Rows of pointing data:
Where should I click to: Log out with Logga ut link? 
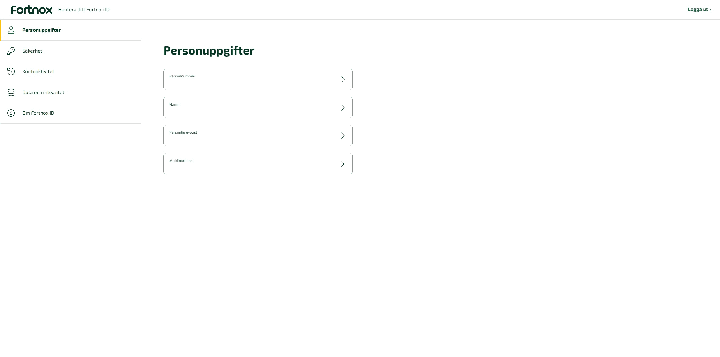699,9
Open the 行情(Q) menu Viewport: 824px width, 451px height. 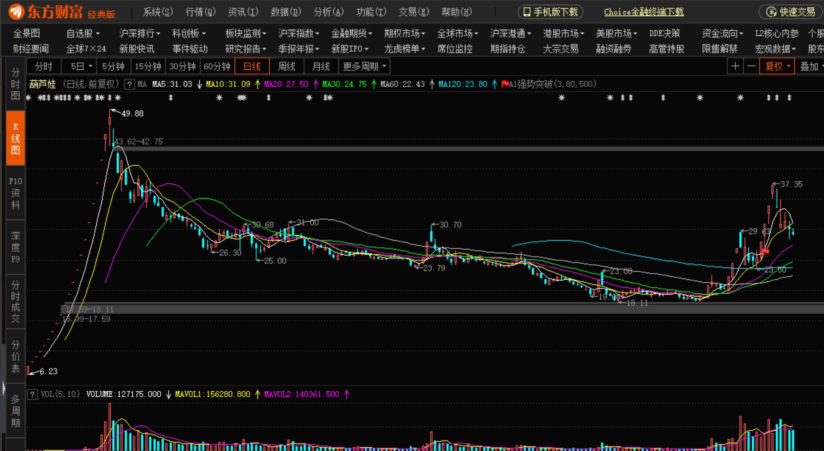(x=200, y=12)
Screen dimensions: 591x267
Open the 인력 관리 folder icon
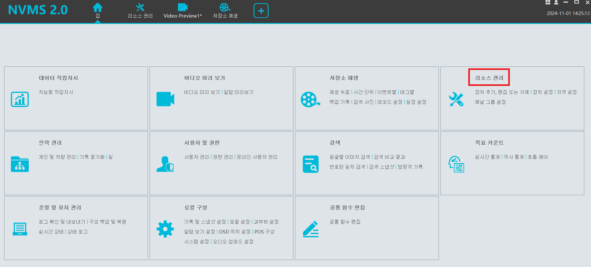click(20, 164)
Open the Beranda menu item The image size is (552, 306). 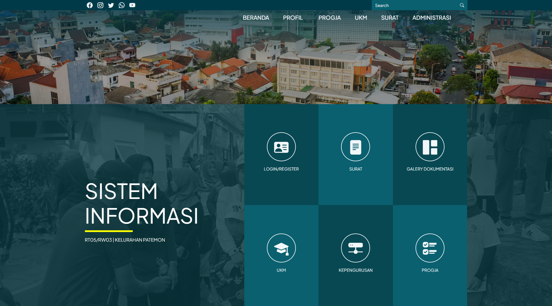coord(256,18)
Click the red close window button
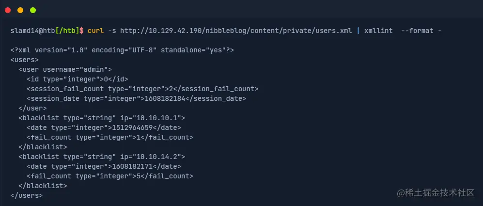This screenshot has height=206, width=483. [x=8, y=10]
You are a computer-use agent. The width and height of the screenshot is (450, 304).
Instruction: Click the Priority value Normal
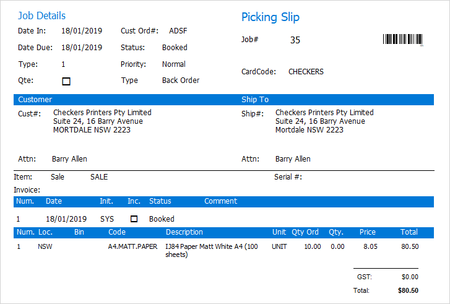(x=174, y=64)
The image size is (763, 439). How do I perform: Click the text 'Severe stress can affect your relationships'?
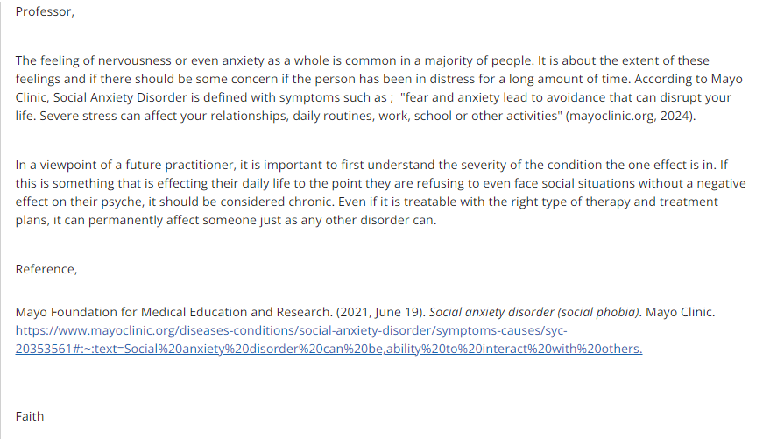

Exercise objective | Rewrite the lines above as a numbered list, starting at the line that contains "You are a computer-use" and continuing through the last line, with both ends included. Leave out blank lines and pictures.

Answer to the exercise |
1. You are a computer-use agent. The width and height of the screenshot is (450, 304).
2. Instruction: Click the Priority value Normal
3. (x=174, y=64)
4. The image size is (763, 439). How do I perform: Click the text 'Severe stress can affect your relationships'?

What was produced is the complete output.